"She is a dear, kind, good girl," he said to himself as he walked on, "and still so like what she was as a child. Happy state!--happy character!--which changes not with the hard world's experience--which has no need to change. Mistress of herself, her actions, and her fortune--armed in honesty of purpose and purity of heart--why should she bend the finest feelings and the noblest principles to the cold rules of the world?"

The lodge-gate was soon reached; the grounds were soon passed through; and when he stood under the portico and stretched out his hand to the bell, the village clock, clear and musical, struck nine.

"I am to the moment," he thought, "and I am glad of it. I would not repay such regard with the slightest appearance of neglect."

The servant who opened the door showed no wonder at the sight of a young and very handsome stranger asking to see Lady Anne at that hour of the night. All her servants had given up wondering at Lady Arnie long ago. Giving his name as Colonel Middleton, Henry was at once led to the drawing-room where she was sitting; and as soon as he had entered, the door was closed. She at once rose from the book she had been reading, and advanced to meet him with both her hands stretched out. He took them affectionately, and to his surprise she raised her face to his and kissed his check.

"There, Henry!" she said--"now that I have astonished you enough, I will try and be reasonable; and, first, that you may not think me anything but very mad, I will tell you something--but first sit down by me here. Well, I was going to say I have made up my mind that you are to marry Maria Monkton--I am quite sure of it. There were tears upon her cheek when I came in, and love enough in your eyes to show me the whole. Then, again, as I have told Charles Marston, if he asks me some day when I am in a good humour, I may marry him--it is all arranged. And now you think me odder, stranger, wilder than ever; and I believe it is so, for the very great joy of seeing you again, when every one but myself believed you dead, has carried me quite away."
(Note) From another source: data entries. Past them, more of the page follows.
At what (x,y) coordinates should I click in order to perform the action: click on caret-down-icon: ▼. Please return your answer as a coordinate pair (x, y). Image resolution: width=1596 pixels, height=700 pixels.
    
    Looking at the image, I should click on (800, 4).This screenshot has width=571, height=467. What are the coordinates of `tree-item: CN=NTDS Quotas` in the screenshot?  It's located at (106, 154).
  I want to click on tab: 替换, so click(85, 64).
"And did you not, then, believe me dead, Lady Anne?" asked Henry.

"Do not call me that odious name!" she answered, and then added, "Only half. I doubted, and so did my poor father till his last hour. Little reason had we to doubt, it is true; but still, you know, Henry, doubt is a very clinging plant. Look here!" she continued, raising a light from the table, and leading the way through chairs and sofas, and various sorts of furniture, to the other side of the large room: "look here! Do you know whose picture this is?"

"Mine," answered Henry, with a smile; "what could tempt you to buy it?"

"I did not buy it," she said: "it was given to me, and I have always hoped--faintly, fearfully, but still hoped to see that face again--the face of the brother of my girlhood. I one time thought of giving it to Maria, for I knew it would be a comfort and a consolation to her, but I had not the heart; and now, of course, you will have another painted for her, which will please her better, as it will be more like the present. That will do well for me: it is the Henry, of my remembrance."

It must be owned that Henry Hayley was puzzled. He had seen and observed many women acting in many circumstances; but he had never yet seen sisterly affection so warmly, so plainly, displayed towards any one not actually akin to her who felt it. Yet, let there be no mistake: he did not misunderstand Lady Anne Mellent for an instant. He did not suppose that she was moved towards him by any feelings but those which she acknowledged; but he thought, and thought with a sigh, that those feelings might be misunderstood by others; for the world rarely, if ever, as he well knew, understands perfect sincerity of character.